A Letter by Dianna Colasurdo

mpu   |   September 12, 2021

To My Family and Friends,

Twenty years. A lifetime and the blink of an eye. As I write this, my mind is focused squarely on the week ahead. This week marks the twentieth anniversary of the September 11th attacks on the citizens of the United States. A day that I so clearly remember, as I know most of you do, too. A beautiful morning where I started my second-period gym class at school slightly more innocent and much more secure than how I finished it. A moment in time that changed everyone, everywhere, forever.

Reflecting on that time, I remember September 11th and the days that followed like moments from a movie. The teachers were crying as they crowded around the television. My father’s voice as he called to tell me that my uncle was working at the towers that morning. The panic of parents rushing into school to pick up their children. Hugging my mother and sister. The first real horror and grief that I had ever experienced.

What I remember most, however, when I think back on that time were the American flags. Flags flew proudly from every home in my New Jersey community. The support for our country was displayed from coast to coast. There was an underlying bond that tied communities together. We had experienced, and persevered, through such unimaginable tragedy. We were going to war and the overarching feeling was one of camaraderie. It was in this patriotism that we shared kindness and compassion for one another. I had never been so proud to live in America.

America has been through a lot since then. Though certainly different from the terrorism that we experienced twenty years ago, most recently, it feels as though we have endured many tragedies all at once. The global pandemic has caused loss of life and loss of human interaction with no immediate end in sight. Racial injustice has forced the country to confront racism of the past and present. Global warming is causing devastating mass weather events.

With our recent tragedies, rather than coming together and persevering as one, we’ve increasingly become more divided as a nation. Social media has created a space for constant judgment and criticism. Online bullies, even subtle ones, are often met with fifteen minutes of social media fame, further fanning the flames for division and judgment. Our politics have never been more divisive and every event is now politicized for political gain with further online rhetoric for all to see. Neighbors and families can no longer listen to each other unless they share the exact same opinion or perspective.

What our country needs now, more than ever, is to work together. To quote an old childhood saying, we need to think as “we” instead of as “me.” I hope and wish for a country that can gain some perspective from this, the twentieth anniversary of the September 11th attacks, and remember the pride in living in a democratized society. A country that has afforded us freedoms and liberties that so many around the world do not have. I hope that we can start looking at one another as more than a demographic box and instead as fellow citizens and human beings. We need to think of others before ourselves and to re-prioritize morals and values above divisive rhetoric for the sake of online attention. Finally, I hope that we can start listening to one another again.

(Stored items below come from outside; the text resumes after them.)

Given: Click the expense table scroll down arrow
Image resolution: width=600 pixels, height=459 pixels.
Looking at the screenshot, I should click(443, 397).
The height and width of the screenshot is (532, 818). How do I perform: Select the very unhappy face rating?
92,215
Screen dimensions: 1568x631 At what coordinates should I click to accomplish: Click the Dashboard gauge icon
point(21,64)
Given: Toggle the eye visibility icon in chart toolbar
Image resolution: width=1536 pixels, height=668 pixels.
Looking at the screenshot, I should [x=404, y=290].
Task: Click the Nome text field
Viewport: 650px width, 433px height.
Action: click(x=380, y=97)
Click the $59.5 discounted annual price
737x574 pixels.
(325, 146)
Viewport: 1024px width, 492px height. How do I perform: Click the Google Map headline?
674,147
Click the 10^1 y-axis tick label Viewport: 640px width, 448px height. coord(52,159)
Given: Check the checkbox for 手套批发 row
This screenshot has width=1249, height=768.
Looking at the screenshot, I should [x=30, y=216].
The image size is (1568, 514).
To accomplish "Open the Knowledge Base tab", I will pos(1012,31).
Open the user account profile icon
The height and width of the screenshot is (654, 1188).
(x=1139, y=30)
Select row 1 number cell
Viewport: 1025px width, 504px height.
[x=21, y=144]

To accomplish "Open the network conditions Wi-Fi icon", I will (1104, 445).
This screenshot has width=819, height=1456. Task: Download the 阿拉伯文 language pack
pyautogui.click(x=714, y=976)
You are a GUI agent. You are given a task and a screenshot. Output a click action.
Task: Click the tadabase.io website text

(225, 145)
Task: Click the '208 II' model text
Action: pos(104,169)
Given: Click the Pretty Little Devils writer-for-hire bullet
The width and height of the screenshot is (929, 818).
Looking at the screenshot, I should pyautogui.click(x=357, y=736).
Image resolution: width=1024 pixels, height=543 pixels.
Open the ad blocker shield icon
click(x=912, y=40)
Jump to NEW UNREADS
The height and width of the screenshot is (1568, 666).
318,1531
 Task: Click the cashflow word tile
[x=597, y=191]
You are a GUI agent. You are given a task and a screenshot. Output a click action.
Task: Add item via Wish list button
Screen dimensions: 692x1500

To truly listen to varying points of view, without judgment and criticism, and recognize that our perspective is not always the only one.

My hope for you all is that we can persevere and support one another through whatever lies ahead. If this year has taught us anything, it’s that together, we are stronger than we are alone. I know that, just as we did on September 11th, 2001 and in the weeks and months that followed, we can see the light through the shadows and remember how lucky we are to live in this amazing country. I’ll be here with my American flag waving and my hand outstretched to you.